The key here is to remove the broken links from your navigation, footer, or even on-page content and also make sure to redirect them as it’s an easy way to reclaim backlinks if that page had any.
6. Your Protocol Redirects Aren’t Set Properly
This is one of the most common technical SEO issues that is overlooked. If you really think about it, four versions of your site exist, but really only one should be active. The rest should properly 301 redirect to the main version.
Those versions exist in the http://www version, the https://www version, the http://domain version, and the https://domain version.
The first step in getting this right is to determine which secure protocol (https) version you want to go with, with www or without www. You can remove the http version right away (see point #1).
Whichever version you choose to go with, the other three should properly redirect to the preferred choice.
If these aren’t set properly, or worst case scenario not at all, then you risk multiple versions of your site and pages being indexed. You don’t want that!
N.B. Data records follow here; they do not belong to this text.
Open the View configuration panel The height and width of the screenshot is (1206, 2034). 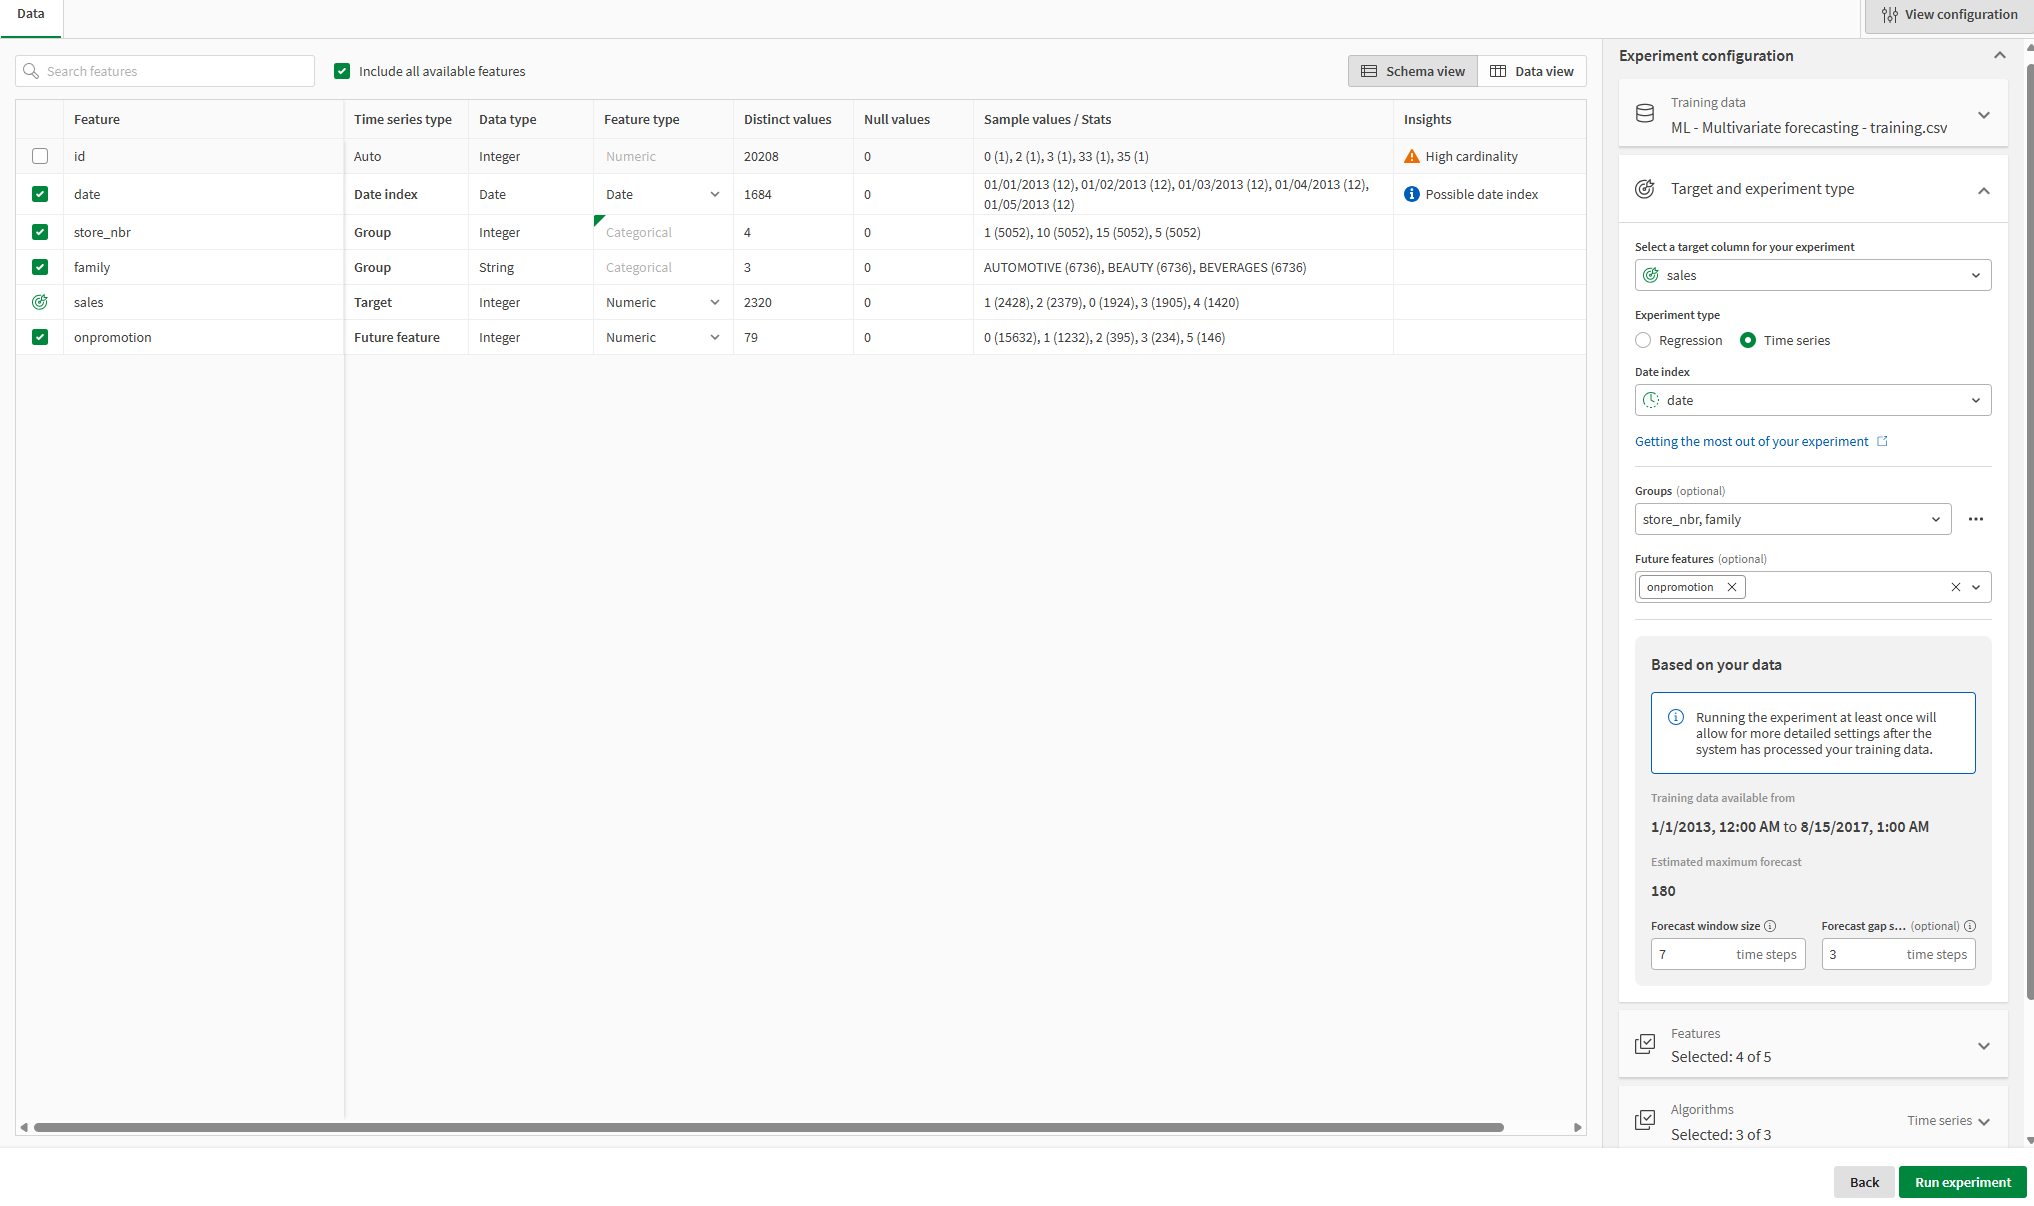coord(1946,14)
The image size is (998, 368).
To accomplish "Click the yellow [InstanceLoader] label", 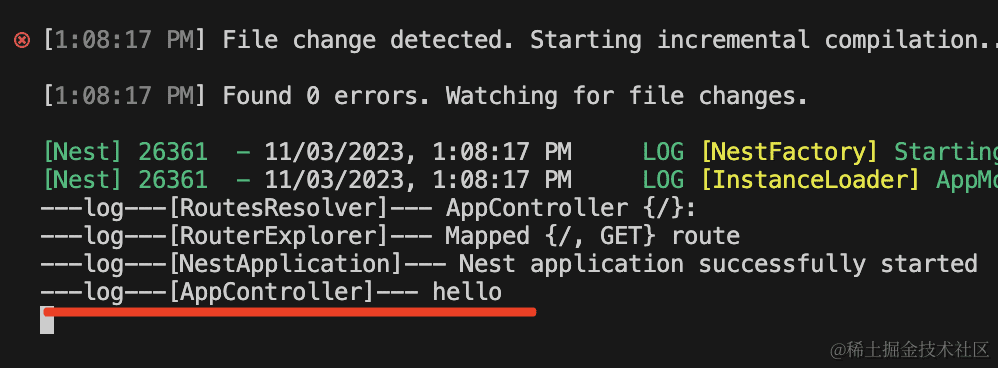I will [810, 180].
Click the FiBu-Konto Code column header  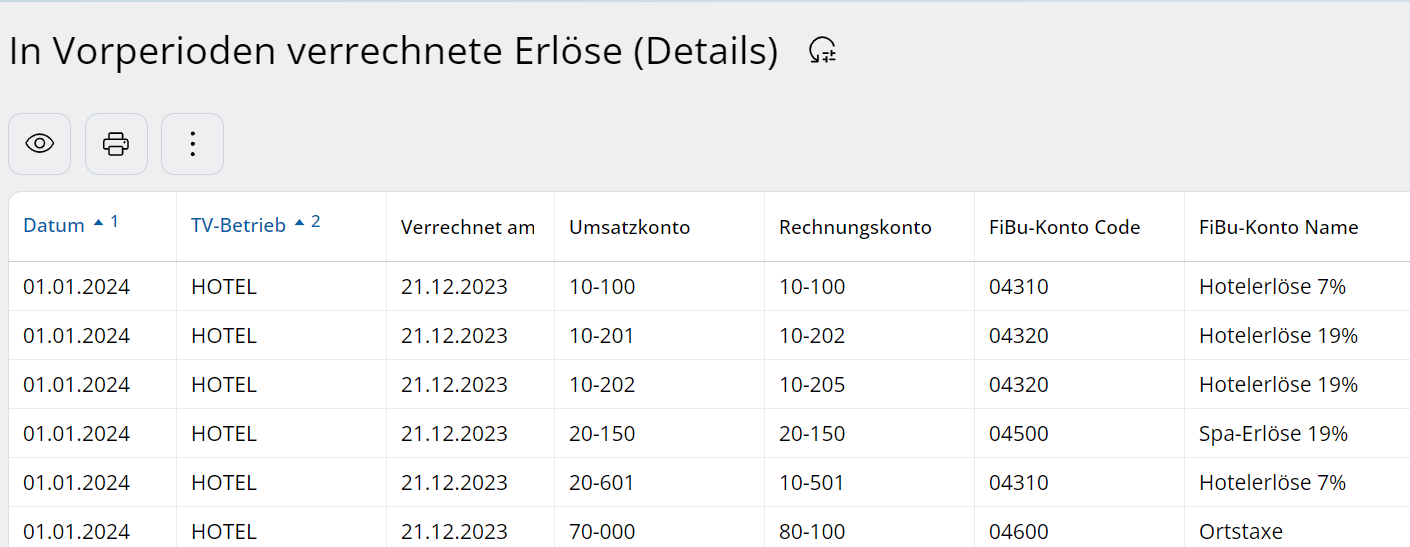pyautogui.click(x=1064, y=228)
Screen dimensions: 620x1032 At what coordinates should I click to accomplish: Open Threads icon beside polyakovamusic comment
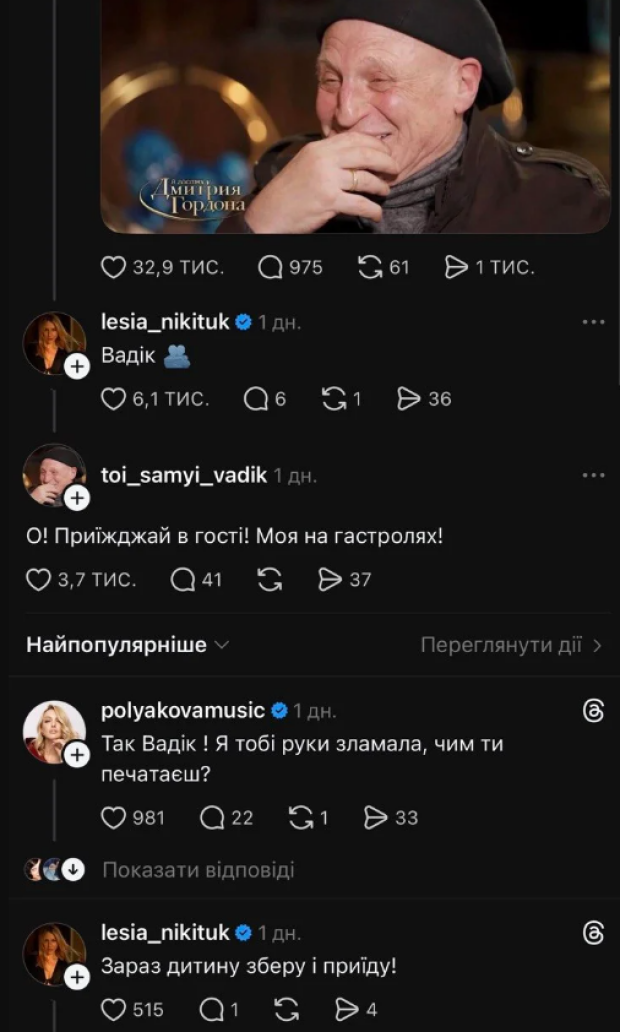tap(593, 711)
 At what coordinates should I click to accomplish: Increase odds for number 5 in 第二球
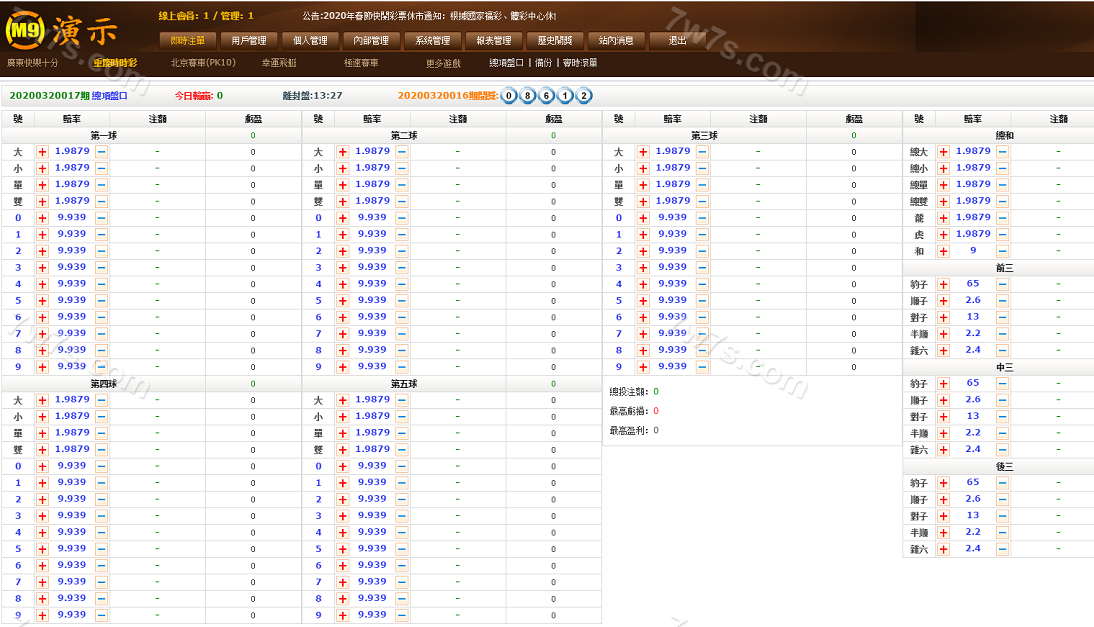click(342, 301)
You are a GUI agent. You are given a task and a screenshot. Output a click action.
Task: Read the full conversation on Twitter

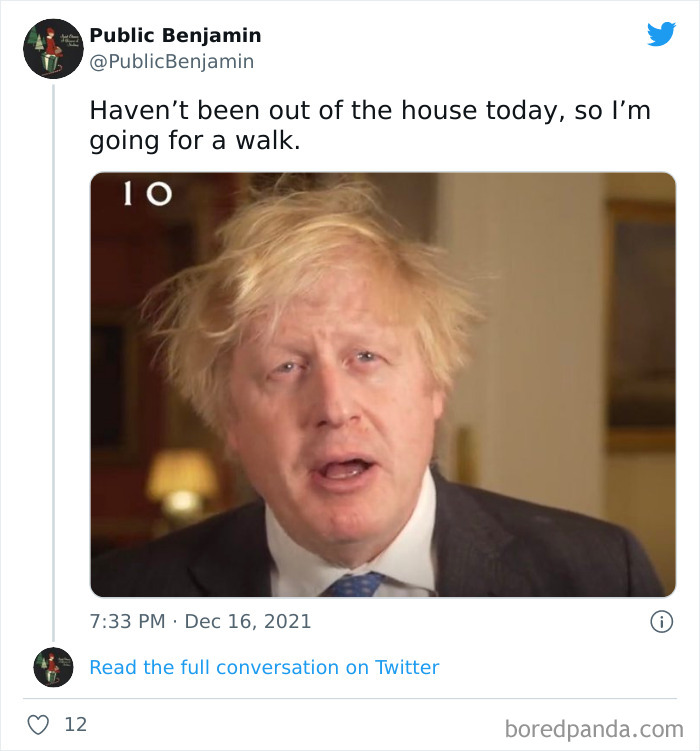264,667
Matthias Lugert the CMO at Seobility told us, “If you fail to properly redirect your website visitors to that one, single version of your website, then you end up with multiple versions of the same content (duplicate content alert!), which leads to:
- Google being lost on the question which of the versions they should index or multiple versions being indexed.
- inconsistent website/URL behavior.
- Visitors stuck on an unsecure version of your website.”
All of what Matthias laid out here is bad. Use a redirect checker on all of the versions you don’t prefer to ensure the redirect is set up properly. If it’s not, get it fixed!
Keep an Eye Out for Technical SEO Issues
Don’t let fixable technical issues keep you from getting the rankings you’ve been working for.
Many of the most common technical SEO issues occur without you doing anything to cause them or you just simply overlooking them.
Make sure technical issues aren’t hurting your SEO efforts.
Check your site regularly to catch problems early on.